Immaginatevi – se potete – L’homme semence di Violette Ailhaud raccontato da Virginia Woolf sotto acido, filmato da Terrence Malick dopo una vacanza nei Cévennes, con un tocco di The Beguiled versione Coppola, ma senza lo smalto alla vaniglia e le camicie di cotone stirate col fiato. Ecco: The Sower è questo – una parabola contadina che si muove in punta di piedi tra l’erotismo represso e la pittura realista ottocentesca, senza mai schiacciare l’acceleratore sul melodramma, e proprio per questo capace di una dolce violenza dello sguardo.

La cornice (letteralmente): 4:3 come il ritratto di un’assenza

Marine Francen esordisce con un film che sembra uscito da una cornice: il formato 4:3, la composizione rigorosa, le luci da golden hour permanente. Ma questa pittura vivente – come fa notare un critico con senso della misura – rischia di essere troppo bella. Il paesaggio, i corpi, persino le spighe: tutto sembra in posa per l’eternità. La bellezza qui è un’arma a doppio taglio, una trappola dorata. O meglio: un’estetica del confinamento, dove la perfezione visiva sublima (e a volte neutralizza) il potenziale politico ed erotico del racconto. Come se ogni quadro dicesse “non toccare” anche quando vorresti entrarci con le mani sporche di terra e le ginocchia sbucciate.

La storia: un patto, un uomo, e il ritorno del rimosso

Siamo nel 1851, e Louis-Napoléon ha appena deciso che la democrazia non fa per lui. Gli uomini del villaggio vengono deportati in un galoppo filmato come un incubo impressionista (montaggio sincopato, polvere, zoccoli, urla – tutto condensato in pochi secondi e poi via, il silenzio). Restano le donne, e il tempo si dilata: falciatura, grano, pioggia, cuciture, silenzi. Un mondo senza verbo maschile. Poi arriva lui, Jean, il fabbro (che sembra uscito da un catalogo di archetipi virili, sezione “rustico ma onesto”), non un Adamo con le “chiappe come mele” come fantasticava Violette, ma abbastanza sensuale da mandare in crisi il patto segreto delle donne.

The Sower
The Sower

Ed ecco il cuore del film: non il triangolo, ma il cerchio. L’accordo comunitario che si sfilaccia quando irrompe il desiderio non condiviso, l’elemento tragicamente umano dell’innamorarsi — che è, tra tutte, la forma più silenziosa e devastante di diserzione. La collettività vacilla, il senso del patto si sfibra, non per colpa, ma per inevitabilità. E il film lo sa, lo accetta, lo registra. Non c’è una scena che gridi, un gesto che violenti la grammatica del film. È tutto dolente e contenuto, come quando ti accorgi di aver perso qualcosa ma non sai ancora cosa.
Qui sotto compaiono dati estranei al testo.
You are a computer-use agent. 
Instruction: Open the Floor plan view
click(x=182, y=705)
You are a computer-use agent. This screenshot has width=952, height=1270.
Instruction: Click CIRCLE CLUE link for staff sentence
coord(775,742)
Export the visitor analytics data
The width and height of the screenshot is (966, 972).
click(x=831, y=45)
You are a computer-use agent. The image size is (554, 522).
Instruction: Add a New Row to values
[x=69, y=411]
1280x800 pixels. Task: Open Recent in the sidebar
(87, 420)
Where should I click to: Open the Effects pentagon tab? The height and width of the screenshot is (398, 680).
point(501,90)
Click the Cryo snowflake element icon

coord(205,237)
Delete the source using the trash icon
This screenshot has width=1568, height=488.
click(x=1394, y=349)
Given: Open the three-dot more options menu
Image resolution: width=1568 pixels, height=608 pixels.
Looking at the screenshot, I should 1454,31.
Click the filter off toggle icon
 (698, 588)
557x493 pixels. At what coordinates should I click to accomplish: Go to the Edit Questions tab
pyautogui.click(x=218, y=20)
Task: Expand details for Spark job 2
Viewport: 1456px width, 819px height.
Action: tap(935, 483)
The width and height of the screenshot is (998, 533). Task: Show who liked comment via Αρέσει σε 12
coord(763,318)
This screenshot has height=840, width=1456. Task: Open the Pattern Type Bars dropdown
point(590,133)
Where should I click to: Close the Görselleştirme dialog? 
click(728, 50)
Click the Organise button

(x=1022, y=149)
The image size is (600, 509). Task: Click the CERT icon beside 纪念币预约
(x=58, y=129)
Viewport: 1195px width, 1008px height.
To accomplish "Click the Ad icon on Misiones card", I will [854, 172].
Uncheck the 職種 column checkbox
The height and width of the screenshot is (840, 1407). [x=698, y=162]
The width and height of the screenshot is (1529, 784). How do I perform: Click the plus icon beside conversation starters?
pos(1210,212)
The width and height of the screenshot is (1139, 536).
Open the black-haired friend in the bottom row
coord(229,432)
Un sogno contadino? O una distopia gentile?

Potrebbe sembrare un sogno, questo film, ma non è quello zuccheroso dei poster motivazionali con le farfalle. È un sogno denso, torbido, dove la bellezza non consola ma inquieta, dove la luce accarezza il dolore anziché cancellarlo. Un sogno che sogna l’autogestione, la sorellanza, la sopravvivenza, ma finisce per ritrovarsi sempre davanti alla stessa, irrevocabile domanda: che ne facciamo del desiderio?

The Sower
The Sower

The Sower

C'è in tutto questo una tensione sotterranea, che non esplode ma fermenta, come il mosto chiuso in cantina. Perché The Sower è anche questo: un film che lavora per lentezza, per accumulo. Un’estetica della germinazione. Ogni scena aggiunge un grano, ogni sguardo è un gesto agricolo. Si pianta, si aspetta. Si spera che cresca qualcosa. Magari non oggi. Magari dopo.

(Postilla: sull’amore come sradicamento)

Ed è questo il punto, forse: che in un film costruito sul patto, il vero trauma è la rottura dolce, il momento in cui Violette e Jean si scelgono fuori dalla regola. L’amore – in questo contesto – non è la soluzione, ma la faglia. È ciò che rompe la simmetria, che reintroduce la verticalità del sentimento in un mondo che aveva scelto la linea orizzontale della sopravvivenza comune. È anche il gesto più inutile e più necessario del film.

E così The Sower, sotto la sua superficie da affresco rurale, diventa una riflessione un po’ telefonata sul corpo sociale, sul femminile come infrastruttura invisibile della tenuta collettiva, e sull’irruzione sempre inattesa dell’individuale che frantuma ogni utopia condivisa. Il tutto in 4:3, a passo lento, con una cinepresa che non ti impone mai cosa sentire — ma ti lascia lì, a frugare tra le zolle di ciò che resta.